■ AVAILABLE DATA:
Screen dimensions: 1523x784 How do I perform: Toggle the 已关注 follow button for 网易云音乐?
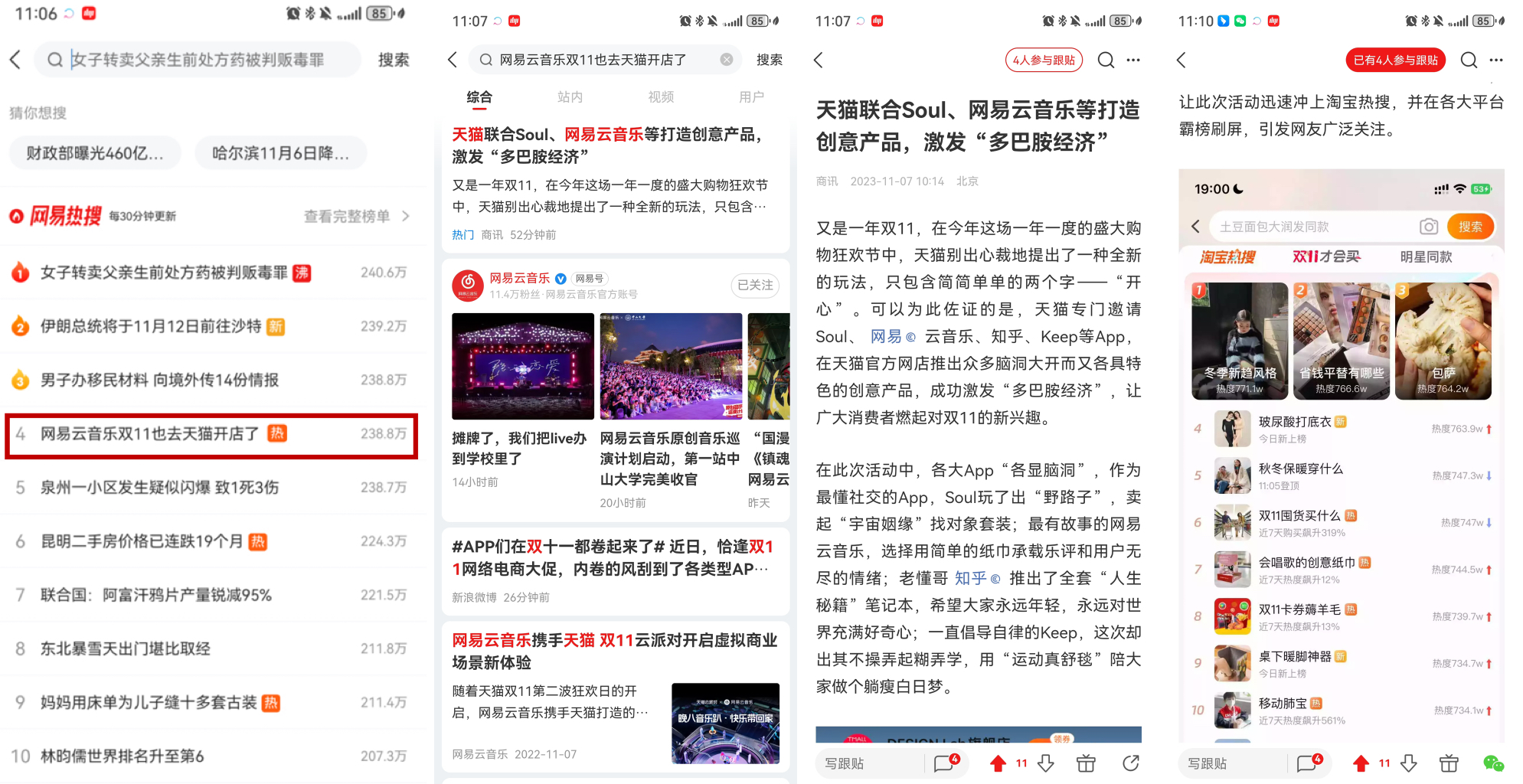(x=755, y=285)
==
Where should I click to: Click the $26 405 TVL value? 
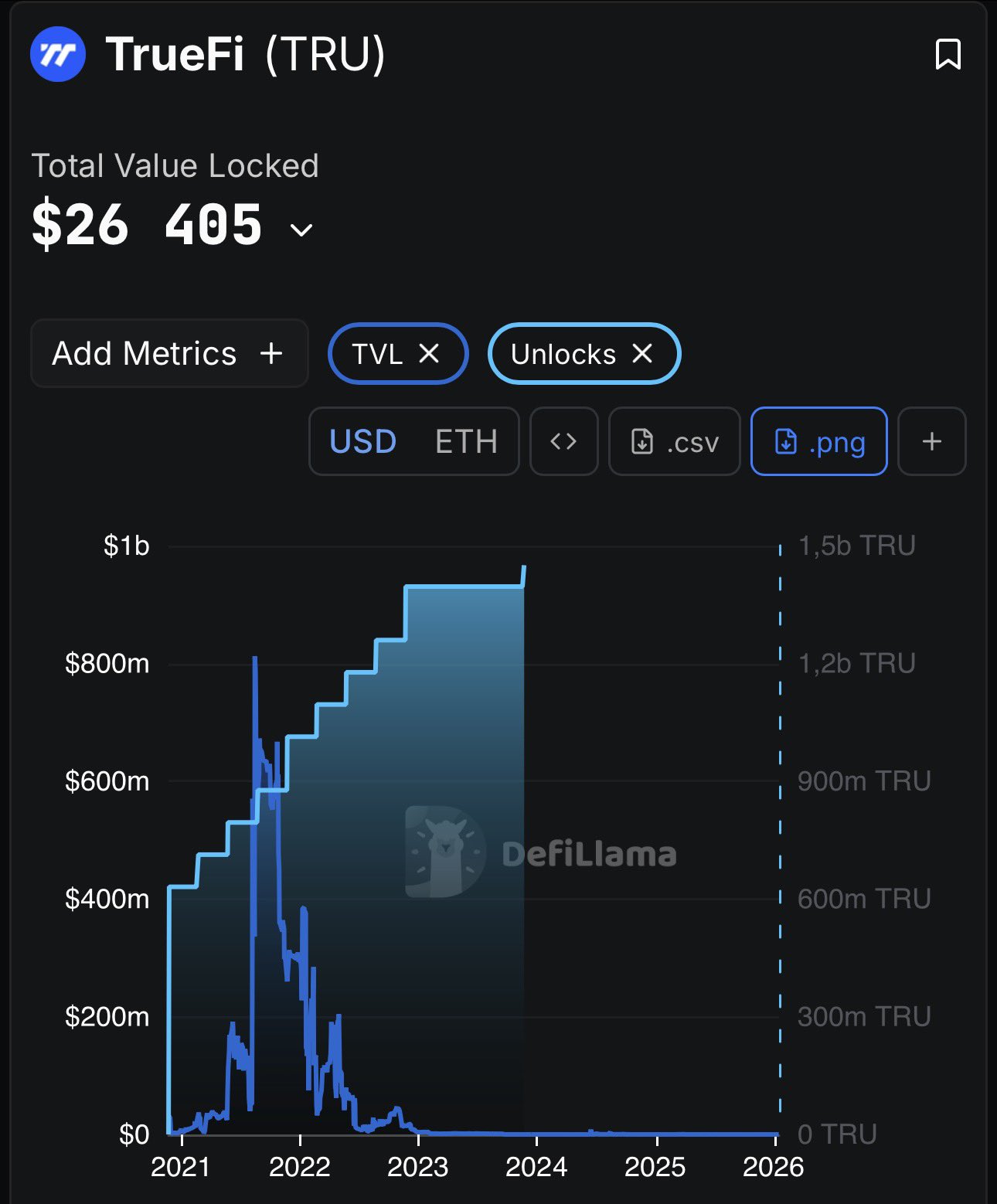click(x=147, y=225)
---
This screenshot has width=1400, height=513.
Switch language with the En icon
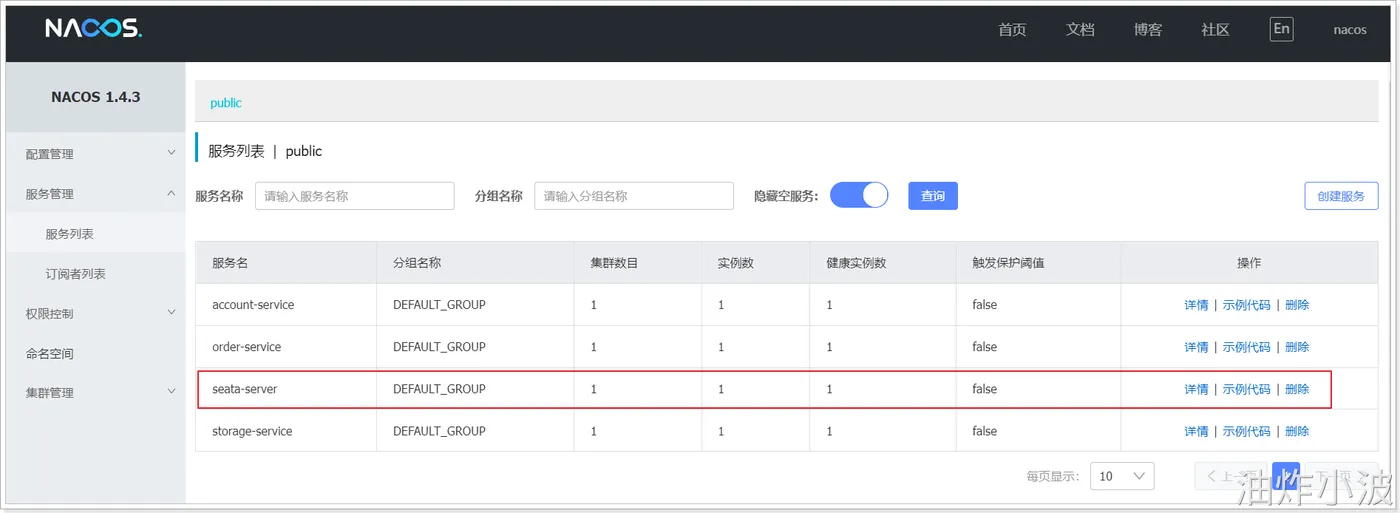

■ ABOUT THIS EXERCISE: Look through the data above and return exactly the lines from the one that contains "This screenshot has width=1400, height=513." to the one that contains "Switch language with the En icon", inclusive, with nothing else.

■ ANSWER TO THE EXERCISE:
This screenshot has width=1400, height=513.
Switch language with the En icon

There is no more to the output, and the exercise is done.